The latter possibility agrees well with the results of our experimental investigation of functional effects of the H38 mutations. Although the U860C and G864A mutations are lethal, the disruption of the A site finger by deletion of the tip of H38 (the B1a mutation) has only a mild phenotype (31, 44, 45). Furthermore, the U860C mutation was severely deleterious even in the context of the B1a deletion (Fig. 4), showing that the lethal effect of this mutation is unrelated to H38 interaction with the A site-bound tRNA or the function of H38 as an inter-subunit bridge.
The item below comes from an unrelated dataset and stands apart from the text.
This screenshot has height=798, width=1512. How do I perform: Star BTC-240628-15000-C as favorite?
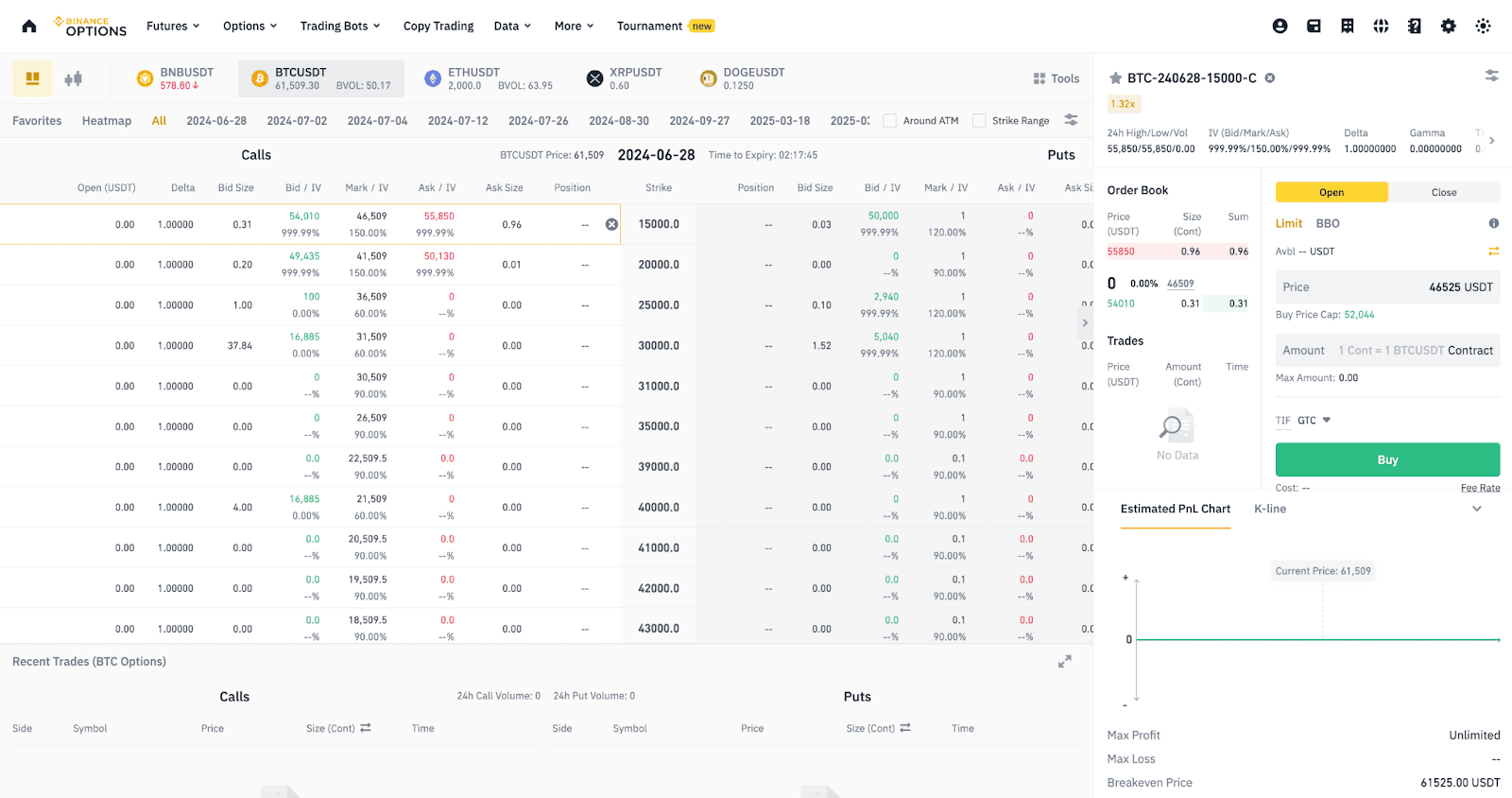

Although the 50 S subunits prepared from the U860C mutant cells were somewhat impaired in association with the 30 S subunits in the absence of mRNA and tRNA, their association properties closely matched those of the 50 S subunits that carried the rather benign B1a deletion; thus, this defect is an unlikely cause of the lethality of the U860C (and probably G864A) mutation. However, the observed functional imperfection of the mutant 50 S subunits might contribute to the overall deleterious phenotype of these mutations and to the altered polysome profile in the mutant cells (Fig. 3).

View larger version (39K): [in this window] [in a new window]   FIGURE 7. Putative new antibiotic target sites in the large ribosomal subunit. The sites were identified on the bases of the constellation of deleterious mutations, confinement to a defined RNA structural element, and distinct structural features of the RNA element. The sites of mutations are colored according to the severity of the phenotype of the mutation (as in Fig. 2). The general location of each site in the 50 S subunit is shown on the schemes representing the spatial structure of 23 and 5 S rRNA in the context of the E. coli large ribosomal subunit (74). To facilitate orientation, 5 S rRNA is colored in cyan, the GTPase-associated center is shown in magenta, and the protein L1-binding 23 S rRNA site (H78) is shown in orange. In site IV, the H96-H95 stem-loops are colored green. Note the 180 °C degree rotation of the 50 S subunit in the site V panel compared with the panels representing the other sites.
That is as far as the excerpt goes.